Polizisten vor dem Kölner Hauptbahnhof. Nach den sexuellen Übergriffen auf Frauen in der Silvesternacht hat die Polizei ihre Präsenz verstärkt. © dpa / Maja Hitij
Von Klaus Pokatzky |
"Die Flüchtlinge sind nicht verantwortlich für das, was an Silvester in Köln und in anderen deutschen Städten geschah", stellt Joachim Güntner in der FAZ klar und warnt, dass die Vorfälle von Rechten instrumentalisiert werden beim Schüren einer "Ausländer-raus-Stimmung".
"30 Personen stehen drauf und nicht eine einzige Frau ist darunter." Das lesen wir in der Tageszeitung TAZ über eine Longlist der eigentlich komischen Art: Es geht um den Comicpreis des Grand Prix des Festivals im französischen Angoulême - für die Comicwelt das "wichtigste europäische Festival", wie Michael Brake schreibt.
"Unmittelbar nach Veröffentlichung der Liste am 5. Januar gab es daher einen Boykottaufruf"; etliche Männer, die auf der frauenfreien Liste standen, wollten ihren Namen gelöscht wissen - und siehe da: "Auf seiner Website gab das Festival bekannt, die Liste zu erweitern - ohne einen der anderen 30 Namen zu streichen.
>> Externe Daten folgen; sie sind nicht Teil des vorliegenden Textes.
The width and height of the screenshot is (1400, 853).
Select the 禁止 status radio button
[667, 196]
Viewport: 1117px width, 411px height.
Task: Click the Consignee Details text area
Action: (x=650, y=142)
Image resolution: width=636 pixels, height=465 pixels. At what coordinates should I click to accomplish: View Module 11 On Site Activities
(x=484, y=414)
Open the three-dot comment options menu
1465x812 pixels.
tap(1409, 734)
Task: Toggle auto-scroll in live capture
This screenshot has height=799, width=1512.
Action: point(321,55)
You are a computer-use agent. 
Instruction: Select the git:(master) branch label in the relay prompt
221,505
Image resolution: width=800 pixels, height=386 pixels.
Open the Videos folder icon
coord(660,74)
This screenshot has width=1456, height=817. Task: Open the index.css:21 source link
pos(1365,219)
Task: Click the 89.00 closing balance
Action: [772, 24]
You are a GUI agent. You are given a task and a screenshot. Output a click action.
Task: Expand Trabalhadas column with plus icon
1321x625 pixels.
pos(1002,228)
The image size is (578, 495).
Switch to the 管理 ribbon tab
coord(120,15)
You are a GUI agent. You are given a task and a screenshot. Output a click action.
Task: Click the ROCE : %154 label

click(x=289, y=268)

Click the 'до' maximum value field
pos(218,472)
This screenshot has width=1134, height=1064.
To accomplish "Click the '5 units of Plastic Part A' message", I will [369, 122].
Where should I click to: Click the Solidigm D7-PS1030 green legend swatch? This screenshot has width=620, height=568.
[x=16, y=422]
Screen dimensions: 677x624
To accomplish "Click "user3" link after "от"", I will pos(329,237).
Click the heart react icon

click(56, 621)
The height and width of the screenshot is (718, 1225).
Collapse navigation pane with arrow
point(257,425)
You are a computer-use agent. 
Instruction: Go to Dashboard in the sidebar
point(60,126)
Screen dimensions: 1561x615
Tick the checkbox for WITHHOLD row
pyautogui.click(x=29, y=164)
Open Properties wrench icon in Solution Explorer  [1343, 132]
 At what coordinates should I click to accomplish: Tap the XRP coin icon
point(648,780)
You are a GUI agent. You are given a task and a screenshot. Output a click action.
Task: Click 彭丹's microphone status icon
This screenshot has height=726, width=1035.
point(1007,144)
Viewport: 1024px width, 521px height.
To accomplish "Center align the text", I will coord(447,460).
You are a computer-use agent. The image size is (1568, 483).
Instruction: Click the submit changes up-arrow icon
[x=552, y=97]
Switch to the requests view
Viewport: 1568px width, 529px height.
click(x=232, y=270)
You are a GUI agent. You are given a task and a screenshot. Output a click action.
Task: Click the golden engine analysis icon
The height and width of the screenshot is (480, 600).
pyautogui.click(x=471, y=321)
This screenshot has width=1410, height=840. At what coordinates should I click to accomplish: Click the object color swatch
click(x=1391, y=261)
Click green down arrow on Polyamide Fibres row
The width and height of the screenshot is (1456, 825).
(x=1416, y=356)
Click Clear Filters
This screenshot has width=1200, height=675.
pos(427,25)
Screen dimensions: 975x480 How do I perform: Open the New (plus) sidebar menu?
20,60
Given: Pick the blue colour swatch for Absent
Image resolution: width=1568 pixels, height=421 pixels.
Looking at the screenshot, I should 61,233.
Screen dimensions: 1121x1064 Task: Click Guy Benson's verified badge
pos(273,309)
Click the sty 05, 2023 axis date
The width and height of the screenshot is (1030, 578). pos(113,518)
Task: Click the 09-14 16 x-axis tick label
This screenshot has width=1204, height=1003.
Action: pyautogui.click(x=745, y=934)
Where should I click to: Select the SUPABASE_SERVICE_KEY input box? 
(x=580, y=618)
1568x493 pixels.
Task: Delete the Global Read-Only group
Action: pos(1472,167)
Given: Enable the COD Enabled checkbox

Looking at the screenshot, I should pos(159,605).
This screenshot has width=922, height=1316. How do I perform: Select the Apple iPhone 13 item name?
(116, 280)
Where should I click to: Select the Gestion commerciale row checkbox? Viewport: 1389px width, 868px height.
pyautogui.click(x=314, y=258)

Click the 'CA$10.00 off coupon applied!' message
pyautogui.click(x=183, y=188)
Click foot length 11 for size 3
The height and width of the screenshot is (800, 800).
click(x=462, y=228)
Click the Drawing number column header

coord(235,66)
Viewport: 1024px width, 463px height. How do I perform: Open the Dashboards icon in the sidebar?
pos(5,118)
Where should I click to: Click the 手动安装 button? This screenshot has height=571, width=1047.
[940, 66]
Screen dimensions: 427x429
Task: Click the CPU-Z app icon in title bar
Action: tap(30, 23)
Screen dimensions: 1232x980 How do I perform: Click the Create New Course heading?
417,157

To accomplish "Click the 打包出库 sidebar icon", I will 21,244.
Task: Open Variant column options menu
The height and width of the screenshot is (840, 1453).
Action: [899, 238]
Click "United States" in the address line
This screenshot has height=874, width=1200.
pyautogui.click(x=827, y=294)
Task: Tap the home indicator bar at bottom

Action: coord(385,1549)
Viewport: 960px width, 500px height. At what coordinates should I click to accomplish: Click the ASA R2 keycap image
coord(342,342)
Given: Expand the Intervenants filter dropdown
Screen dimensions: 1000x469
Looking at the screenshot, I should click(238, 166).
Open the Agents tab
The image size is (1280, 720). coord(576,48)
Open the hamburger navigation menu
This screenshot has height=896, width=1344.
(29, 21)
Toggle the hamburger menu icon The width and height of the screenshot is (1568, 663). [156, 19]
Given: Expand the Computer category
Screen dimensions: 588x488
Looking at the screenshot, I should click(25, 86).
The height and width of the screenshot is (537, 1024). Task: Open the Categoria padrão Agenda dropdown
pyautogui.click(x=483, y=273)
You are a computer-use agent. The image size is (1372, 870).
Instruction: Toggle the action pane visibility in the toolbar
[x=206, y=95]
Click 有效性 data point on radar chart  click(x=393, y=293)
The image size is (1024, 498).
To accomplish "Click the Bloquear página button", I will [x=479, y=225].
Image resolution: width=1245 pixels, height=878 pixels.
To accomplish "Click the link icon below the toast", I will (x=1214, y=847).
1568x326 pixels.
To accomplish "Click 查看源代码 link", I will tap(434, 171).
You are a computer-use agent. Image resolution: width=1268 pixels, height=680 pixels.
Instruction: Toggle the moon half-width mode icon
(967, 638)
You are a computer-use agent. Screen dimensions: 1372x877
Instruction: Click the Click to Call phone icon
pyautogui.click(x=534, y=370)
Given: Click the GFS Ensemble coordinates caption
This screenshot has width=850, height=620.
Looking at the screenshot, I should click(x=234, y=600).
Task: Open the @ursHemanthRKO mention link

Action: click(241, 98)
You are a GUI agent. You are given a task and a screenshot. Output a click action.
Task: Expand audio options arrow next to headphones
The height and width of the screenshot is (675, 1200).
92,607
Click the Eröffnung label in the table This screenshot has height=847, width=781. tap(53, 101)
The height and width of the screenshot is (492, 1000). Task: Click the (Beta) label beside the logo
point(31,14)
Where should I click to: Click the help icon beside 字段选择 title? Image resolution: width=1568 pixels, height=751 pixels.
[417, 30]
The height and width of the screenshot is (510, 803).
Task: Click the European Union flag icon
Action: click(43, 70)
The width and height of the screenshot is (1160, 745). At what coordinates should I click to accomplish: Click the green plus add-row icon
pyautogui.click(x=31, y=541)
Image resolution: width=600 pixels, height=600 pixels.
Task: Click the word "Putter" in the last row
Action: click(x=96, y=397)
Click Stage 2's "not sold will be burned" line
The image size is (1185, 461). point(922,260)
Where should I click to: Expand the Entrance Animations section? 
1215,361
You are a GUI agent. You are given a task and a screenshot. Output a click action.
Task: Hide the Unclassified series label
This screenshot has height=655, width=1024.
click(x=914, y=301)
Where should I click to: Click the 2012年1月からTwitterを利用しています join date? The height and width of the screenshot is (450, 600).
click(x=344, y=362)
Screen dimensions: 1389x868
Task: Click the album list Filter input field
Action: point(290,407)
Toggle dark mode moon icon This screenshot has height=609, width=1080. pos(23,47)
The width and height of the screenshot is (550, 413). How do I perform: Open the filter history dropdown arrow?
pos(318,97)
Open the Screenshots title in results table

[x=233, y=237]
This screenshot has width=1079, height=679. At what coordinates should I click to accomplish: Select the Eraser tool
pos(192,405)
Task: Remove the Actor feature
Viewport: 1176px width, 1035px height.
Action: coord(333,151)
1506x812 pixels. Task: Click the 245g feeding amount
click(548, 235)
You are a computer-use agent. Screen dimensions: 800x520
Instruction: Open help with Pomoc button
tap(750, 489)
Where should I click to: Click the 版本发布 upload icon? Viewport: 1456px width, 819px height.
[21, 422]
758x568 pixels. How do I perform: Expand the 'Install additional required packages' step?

Wie viele Frauen nominiert werden sollen und wer es wird, ist noch nicht bekannt."
Stimmungsmache gegen Flüchtlinge
Überhaupt nicht komisch ist das Thema, das sich durch fast alle Feuilletons zieht: "Phallisch aggressives Verhalten", wie die NEUE ZÜRCHER ZEITUNG das betitelt, was in der Silvesternacht in und am Kölner Hauptbahnhof geschehen ist - nämlich, so die Unterzeile, "sexistische Übergriffe als Schattenseite des Kulturimports". "Eine muslimische Macho-Kultur", schreibt Joachim Güntner, "gibt es ja wirklich, auch wenn schnell übersehen wird, dass diese Aggression traditionell dem Schutz der eigenen Familie dient und nicht etwa der Beschimpfung leichtbekleideter moderner Frauen als 'Schlampen'". Joachim Güntner warnt davor, dass das "Jagdrevier mit Frauen als Freiwild" nun von Rechten instrumentalisiert wird beim Schüren einer "Ausländer-raus-Stimmung". "Eines kann man sicher sagen: 'Die Flüchtlinge' (im Kollektivsingular gesprochen) sind nicht verantwortlich für das, was an Silvester in Köln und in anderen deutschen Städten geschah."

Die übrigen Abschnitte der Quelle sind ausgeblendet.